Unfolding an Atomistic World: Atomistic Simulation of Reactor Pressure Vessel Steel Across Year-and-Meter Scales

A team of researchers from Chinese institutions, led by Kun Li, has unveiled AtomWorld, a groundbreaking atomistic simulation framework that models reactor pressure vessel (RPV) steel degradation across unprecedented spatial and temporal scales—from angstroms and picoseconds to meters and decades. This addresses the long-standing challenge of predicting RPV steel lifetime, which requires bridging atomistic mechanisms with engineering-scale service conditions.

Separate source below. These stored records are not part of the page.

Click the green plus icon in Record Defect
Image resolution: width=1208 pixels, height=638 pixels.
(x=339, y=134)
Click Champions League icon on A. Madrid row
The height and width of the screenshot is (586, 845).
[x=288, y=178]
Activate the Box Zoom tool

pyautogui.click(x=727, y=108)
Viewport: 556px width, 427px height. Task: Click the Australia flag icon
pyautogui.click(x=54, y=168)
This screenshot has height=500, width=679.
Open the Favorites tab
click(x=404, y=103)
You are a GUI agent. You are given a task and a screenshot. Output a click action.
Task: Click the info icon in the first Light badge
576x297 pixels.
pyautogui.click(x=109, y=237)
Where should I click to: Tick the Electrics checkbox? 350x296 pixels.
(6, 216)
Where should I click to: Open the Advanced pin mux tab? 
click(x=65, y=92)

Previous methods relied on fitted degradation laws or limited atomistic kinetic Monte Carlo (AKMC) approaches that could not reach year-and-meter scales.

AtomWorld achieves this through three tightly coupled layers: a consequence-aware algorithm that learns state transitions over the ab initio energy landscape, a compute-dense and synchronization-light HPC pipeline co-designed with modern supercomputers, and a physically grounded voxel-parallel framework that extends simulation to engineering scales. The system models ten-quintillion atoms, completing one simulated service year in just 1.71 days. It runs on five leadership supercomputers with 92-97% scaling efficiency, peaking at 1.27 EFLOP/s (48% of the Lineshine system's FP64 peak). This paradigm shift enables direct atomistic modeling of real-world nuclear reactor degradation, potentially transforming safety assessments and material design.